Abstract: SA-PO1184
A Cost-Effective, High-Throughput, Three-Dimensional Coculture Model of Kidney Fibrosis for Drug Discovery
Session Information
- CKD: Mechanisms - 3
October 26, 2024 | Location: Exhibit Hall, Convention Center
Abstract Time: 10:00 AM - 12:00 PM
Category: CKD (Non-Dialysis)
- 2303 CKD (Non-Dialysis): Mechanisms
Authors
- Nguyen, Long The, Kolling Institute of Medical Research, St Leonards, New South Wales, Australia
- Saad, Sonia, Kolling Institute of Medical Research, St Leonards, New South Wales, Australia
- Pollock, Carol A., Kolling Institute of Medical Research, St Leonards, New South Wales, Australia
Group or Team Name
- Renal Research Group.
Background
Acute kidney injury (AKI) can cause permanent damage to the kidneys, leading to chronic kidney disease (CKD).
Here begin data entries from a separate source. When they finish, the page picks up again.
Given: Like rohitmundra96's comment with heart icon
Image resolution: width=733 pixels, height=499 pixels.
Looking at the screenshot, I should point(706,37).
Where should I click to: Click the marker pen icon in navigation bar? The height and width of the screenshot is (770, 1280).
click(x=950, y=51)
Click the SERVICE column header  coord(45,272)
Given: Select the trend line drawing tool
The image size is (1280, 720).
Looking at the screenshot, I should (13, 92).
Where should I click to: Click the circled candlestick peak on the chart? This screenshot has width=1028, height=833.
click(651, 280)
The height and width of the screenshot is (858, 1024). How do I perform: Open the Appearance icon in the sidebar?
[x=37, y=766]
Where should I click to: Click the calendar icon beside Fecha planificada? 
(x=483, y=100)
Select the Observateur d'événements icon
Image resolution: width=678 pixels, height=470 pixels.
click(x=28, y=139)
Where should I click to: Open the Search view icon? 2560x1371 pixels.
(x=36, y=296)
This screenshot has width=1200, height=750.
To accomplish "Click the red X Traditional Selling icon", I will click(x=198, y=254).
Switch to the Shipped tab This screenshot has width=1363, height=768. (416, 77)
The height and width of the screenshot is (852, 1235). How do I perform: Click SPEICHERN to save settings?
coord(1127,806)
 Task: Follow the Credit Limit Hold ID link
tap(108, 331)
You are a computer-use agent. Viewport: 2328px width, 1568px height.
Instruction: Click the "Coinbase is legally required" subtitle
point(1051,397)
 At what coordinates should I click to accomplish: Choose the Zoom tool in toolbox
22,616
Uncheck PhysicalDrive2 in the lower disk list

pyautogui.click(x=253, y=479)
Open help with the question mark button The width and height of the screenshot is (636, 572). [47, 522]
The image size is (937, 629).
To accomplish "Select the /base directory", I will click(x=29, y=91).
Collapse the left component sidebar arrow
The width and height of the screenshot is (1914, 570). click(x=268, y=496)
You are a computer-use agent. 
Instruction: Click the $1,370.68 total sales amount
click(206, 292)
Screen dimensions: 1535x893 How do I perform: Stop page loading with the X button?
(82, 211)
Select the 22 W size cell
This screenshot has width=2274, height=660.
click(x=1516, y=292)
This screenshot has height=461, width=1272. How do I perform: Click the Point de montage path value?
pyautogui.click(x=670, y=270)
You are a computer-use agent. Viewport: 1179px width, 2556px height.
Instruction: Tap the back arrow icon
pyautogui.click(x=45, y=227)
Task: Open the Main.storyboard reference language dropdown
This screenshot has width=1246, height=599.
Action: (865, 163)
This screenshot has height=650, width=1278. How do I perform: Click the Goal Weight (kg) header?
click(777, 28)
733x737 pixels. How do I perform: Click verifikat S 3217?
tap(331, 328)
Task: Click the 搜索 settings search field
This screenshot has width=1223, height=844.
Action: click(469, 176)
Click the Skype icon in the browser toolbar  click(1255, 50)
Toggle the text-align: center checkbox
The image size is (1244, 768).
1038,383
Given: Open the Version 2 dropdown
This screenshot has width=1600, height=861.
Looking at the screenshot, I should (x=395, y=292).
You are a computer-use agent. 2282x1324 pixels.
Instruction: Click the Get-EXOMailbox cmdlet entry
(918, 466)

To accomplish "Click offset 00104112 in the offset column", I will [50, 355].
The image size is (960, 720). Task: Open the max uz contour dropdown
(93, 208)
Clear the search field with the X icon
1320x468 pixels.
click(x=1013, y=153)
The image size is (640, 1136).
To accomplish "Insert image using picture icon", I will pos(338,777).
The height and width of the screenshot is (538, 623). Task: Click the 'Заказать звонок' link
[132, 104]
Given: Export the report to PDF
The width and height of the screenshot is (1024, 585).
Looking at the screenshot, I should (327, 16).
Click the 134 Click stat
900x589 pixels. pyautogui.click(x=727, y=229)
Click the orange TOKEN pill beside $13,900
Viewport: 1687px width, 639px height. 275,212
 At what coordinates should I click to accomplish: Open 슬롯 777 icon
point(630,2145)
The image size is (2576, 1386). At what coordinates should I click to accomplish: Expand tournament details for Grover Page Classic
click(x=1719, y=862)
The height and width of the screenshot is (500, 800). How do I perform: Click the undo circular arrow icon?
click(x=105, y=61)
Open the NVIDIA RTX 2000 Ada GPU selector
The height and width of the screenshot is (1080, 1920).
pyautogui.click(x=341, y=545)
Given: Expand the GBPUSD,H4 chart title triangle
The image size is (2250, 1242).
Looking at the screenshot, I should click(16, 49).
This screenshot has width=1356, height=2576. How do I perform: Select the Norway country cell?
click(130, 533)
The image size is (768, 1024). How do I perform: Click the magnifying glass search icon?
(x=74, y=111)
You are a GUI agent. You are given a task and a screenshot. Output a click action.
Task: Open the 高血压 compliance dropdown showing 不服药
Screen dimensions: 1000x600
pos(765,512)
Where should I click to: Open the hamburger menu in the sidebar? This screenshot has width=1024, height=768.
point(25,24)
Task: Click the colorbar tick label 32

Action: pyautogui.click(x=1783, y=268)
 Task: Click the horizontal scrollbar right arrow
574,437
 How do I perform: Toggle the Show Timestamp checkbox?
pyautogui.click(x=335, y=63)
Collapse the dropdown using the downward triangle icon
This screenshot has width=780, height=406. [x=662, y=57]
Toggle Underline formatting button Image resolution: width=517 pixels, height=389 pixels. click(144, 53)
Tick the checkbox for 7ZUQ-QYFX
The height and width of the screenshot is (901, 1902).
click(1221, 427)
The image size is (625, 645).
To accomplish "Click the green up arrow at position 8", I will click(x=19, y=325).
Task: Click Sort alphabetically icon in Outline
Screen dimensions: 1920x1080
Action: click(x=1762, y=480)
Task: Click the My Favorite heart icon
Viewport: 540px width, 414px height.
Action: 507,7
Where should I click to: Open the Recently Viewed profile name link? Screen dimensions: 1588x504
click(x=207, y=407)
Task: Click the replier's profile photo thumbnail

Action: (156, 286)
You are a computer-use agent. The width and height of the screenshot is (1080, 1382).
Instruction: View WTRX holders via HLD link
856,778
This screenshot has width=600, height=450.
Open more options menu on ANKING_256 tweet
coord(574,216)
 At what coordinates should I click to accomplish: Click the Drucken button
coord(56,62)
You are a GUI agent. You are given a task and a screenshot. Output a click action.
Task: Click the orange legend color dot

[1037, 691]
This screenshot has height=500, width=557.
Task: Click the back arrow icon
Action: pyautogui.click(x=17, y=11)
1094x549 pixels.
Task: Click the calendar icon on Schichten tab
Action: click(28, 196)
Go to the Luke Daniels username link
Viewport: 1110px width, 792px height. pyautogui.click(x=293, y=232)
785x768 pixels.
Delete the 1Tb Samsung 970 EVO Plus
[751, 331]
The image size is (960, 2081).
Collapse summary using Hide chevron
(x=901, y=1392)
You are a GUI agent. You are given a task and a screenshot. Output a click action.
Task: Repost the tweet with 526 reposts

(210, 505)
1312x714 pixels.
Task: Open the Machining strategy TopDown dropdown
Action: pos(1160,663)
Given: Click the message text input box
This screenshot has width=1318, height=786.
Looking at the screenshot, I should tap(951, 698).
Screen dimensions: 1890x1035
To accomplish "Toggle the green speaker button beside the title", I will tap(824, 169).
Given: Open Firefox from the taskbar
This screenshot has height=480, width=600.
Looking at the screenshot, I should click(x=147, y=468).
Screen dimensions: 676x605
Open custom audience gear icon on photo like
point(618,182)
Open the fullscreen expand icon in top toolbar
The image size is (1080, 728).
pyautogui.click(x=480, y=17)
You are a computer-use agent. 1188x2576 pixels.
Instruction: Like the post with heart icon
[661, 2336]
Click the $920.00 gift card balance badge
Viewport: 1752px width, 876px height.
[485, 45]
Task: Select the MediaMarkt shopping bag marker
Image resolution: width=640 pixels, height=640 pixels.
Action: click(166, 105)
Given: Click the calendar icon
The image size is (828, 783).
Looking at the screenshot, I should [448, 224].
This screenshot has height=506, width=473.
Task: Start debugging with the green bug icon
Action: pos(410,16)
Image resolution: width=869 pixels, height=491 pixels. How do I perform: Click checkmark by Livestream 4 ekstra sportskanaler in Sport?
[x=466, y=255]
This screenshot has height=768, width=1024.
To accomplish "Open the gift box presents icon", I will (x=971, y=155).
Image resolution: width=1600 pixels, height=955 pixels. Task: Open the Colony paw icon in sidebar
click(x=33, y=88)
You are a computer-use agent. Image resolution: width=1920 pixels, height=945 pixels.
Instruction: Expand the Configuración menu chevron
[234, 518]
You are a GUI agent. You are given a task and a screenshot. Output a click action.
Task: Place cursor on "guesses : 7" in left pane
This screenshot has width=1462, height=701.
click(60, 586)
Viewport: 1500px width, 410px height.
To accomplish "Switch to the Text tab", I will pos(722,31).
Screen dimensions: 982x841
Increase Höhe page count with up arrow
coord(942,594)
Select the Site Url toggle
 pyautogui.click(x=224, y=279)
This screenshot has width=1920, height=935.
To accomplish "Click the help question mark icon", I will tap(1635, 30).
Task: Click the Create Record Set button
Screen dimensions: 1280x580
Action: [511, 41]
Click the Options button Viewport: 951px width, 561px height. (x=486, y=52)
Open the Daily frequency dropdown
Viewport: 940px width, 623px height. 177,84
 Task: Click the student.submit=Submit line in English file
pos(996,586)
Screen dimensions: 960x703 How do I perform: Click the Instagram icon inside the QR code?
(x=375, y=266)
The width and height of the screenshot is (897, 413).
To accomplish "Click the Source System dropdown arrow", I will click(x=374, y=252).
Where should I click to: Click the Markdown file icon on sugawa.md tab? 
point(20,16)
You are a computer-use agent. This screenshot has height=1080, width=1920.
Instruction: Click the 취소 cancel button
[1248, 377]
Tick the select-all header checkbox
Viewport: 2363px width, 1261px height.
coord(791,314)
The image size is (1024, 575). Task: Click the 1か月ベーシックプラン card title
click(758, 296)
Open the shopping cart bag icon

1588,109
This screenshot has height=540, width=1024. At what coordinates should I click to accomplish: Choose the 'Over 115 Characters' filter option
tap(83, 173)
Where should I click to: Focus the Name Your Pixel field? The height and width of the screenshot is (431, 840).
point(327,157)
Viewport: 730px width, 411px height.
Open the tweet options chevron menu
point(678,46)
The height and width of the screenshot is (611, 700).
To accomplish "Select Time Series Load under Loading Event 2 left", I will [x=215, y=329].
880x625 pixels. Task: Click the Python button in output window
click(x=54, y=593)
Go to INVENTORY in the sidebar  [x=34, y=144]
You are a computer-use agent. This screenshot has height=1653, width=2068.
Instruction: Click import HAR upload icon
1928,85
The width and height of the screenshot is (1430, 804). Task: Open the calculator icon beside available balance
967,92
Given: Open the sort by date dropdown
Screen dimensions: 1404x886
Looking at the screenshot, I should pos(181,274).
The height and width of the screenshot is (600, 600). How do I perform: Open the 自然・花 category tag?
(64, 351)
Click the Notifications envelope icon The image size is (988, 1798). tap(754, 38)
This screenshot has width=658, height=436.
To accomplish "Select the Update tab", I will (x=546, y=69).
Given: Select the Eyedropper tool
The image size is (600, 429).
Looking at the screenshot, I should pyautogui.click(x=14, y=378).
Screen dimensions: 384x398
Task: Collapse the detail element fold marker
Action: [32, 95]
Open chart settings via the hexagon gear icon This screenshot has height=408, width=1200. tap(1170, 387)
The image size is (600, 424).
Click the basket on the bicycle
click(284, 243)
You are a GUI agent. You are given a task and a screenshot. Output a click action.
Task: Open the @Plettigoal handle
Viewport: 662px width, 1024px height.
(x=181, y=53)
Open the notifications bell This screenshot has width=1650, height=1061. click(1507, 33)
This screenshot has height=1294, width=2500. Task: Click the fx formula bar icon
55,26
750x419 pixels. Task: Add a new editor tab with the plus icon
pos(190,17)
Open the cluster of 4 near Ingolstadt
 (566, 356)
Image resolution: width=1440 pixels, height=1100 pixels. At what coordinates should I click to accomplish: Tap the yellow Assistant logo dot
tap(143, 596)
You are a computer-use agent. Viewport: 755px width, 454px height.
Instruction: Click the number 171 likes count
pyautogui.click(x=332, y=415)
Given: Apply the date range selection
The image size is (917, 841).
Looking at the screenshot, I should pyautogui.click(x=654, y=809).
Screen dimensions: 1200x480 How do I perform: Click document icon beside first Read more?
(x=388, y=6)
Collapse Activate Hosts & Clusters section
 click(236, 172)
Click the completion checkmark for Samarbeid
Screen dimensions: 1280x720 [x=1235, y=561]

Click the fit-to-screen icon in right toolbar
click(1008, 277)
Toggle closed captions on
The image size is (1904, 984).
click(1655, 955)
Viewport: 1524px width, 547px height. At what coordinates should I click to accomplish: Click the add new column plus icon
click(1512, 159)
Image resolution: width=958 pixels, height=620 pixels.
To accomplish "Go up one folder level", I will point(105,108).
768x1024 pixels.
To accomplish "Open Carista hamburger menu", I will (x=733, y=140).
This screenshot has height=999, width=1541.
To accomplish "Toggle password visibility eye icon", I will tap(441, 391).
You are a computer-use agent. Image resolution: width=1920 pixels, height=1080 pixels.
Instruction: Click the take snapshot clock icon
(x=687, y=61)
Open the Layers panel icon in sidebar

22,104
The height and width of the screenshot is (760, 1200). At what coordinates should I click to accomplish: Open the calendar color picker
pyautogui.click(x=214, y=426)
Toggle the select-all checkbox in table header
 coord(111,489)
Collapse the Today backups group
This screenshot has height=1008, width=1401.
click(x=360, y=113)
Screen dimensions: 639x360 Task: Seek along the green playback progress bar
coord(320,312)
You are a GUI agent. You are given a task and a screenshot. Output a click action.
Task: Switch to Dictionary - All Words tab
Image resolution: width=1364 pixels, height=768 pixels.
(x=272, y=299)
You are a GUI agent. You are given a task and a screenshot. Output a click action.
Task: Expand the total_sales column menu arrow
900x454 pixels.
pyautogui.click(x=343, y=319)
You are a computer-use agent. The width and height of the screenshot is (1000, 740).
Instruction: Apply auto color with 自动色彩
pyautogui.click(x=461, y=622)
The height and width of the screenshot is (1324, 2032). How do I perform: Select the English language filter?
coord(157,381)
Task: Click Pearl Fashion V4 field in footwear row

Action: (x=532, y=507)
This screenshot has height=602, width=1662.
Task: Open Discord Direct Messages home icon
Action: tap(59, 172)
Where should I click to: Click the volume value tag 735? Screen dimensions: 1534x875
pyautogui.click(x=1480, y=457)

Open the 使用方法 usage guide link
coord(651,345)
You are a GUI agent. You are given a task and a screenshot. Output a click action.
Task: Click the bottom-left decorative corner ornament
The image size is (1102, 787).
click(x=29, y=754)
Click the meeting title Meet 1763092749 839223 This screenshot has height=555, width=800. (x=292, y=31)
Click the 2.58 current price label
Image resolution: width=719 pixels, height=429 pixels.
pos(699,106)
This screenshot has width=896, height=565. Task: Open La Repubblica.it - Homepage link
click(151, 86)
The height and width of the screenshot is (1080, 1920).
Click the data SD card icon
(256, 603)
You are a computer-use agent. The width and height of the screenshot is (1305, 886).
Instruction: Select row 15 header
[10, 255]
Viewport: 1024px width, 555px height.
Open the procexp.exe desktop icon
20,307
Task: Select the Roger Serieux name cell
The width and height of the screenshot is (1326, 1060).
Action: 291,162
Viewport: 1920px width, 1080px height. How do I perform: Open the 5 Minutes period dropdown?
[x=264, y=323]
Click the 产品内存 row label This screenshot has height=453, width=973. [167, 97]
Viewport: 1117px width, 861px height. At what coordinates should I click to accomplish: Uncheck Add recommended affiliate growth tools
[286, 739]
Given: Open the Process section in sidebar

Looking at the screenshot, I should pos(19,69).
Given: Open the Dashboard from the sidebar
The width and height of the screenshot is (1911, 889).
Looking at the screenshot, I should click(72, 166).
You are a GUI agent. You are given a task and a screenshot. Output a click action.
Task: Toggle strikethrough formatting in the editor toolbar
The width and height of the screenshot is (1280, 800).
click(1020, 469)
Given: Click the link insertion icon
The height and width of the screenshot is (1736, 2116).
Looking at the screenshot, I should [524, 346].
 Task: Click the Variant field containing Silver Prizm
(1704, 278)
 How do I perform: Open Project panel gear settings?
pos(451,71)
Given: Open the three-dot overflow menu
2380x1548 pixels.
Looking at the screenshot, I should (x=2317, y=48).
Recent advances in system biology revealed thousands of novel molecules involved in the transition of AKI to CKD. Nevertheless, there is a lack of efficient and reliable platforms to validate their biological functions and therapeutic potentials. Stem cell-derived kidney organoids and three-dimensional (3D) tissue culture have been shown to be able to capture key characteristics in kidney development and pathology. However, most of these models are not suitable for studying fibrosis, the common hallmark in CKD. The aim of this study is to develop a cost-effective and high throughput 3D coculture model of kidney fibrosis for drug screening.
Methods
Renal proximal tubular epithelial cells, fibroblasts and endothelial cells were seeded on polymerised Matrigel at a specific ratio to form a 3D network of vascularised tubules with interspersed fibroblasts. The 3D coculture was treated with Transforming Growth Factor beta (TGFb) and Cyclosporin A (CsA) simultaneously to induce AKI and fibrosis. Telmisartan was used as the standard therapy to attenuate these effects.
Results
The 3D coculture produced a stable tubular network that is rich in Collagen type 1A (COL1A), which was otherwise not expressed in 2D and 3D monocellular culture even when being stimulated by TGFb, suggesting that the addition of fibroblasts was essential for fibrotic responses. TGFb and CsA treatment for 48 hours induced cell death to the tubular cells while stimulated cell growth of fibroblasts. In association, the expression of inflammatory markers MCP-1 and TNFa as well as fibrotic markers Fibronectin and COL1A were significantly increased. Such effects were partially attenuated by treatment of telmisartan, suggesting that the 3D coculture mimics pathology and drug responses in patients with kidney diseases.
Conclusion
In conclusion, We have successfully developed a 3D coculture model of tubulointerstitial fibrosis to be used as a low-cost, high throughput fibrotic assay for studying intercellular interaction and drug effects.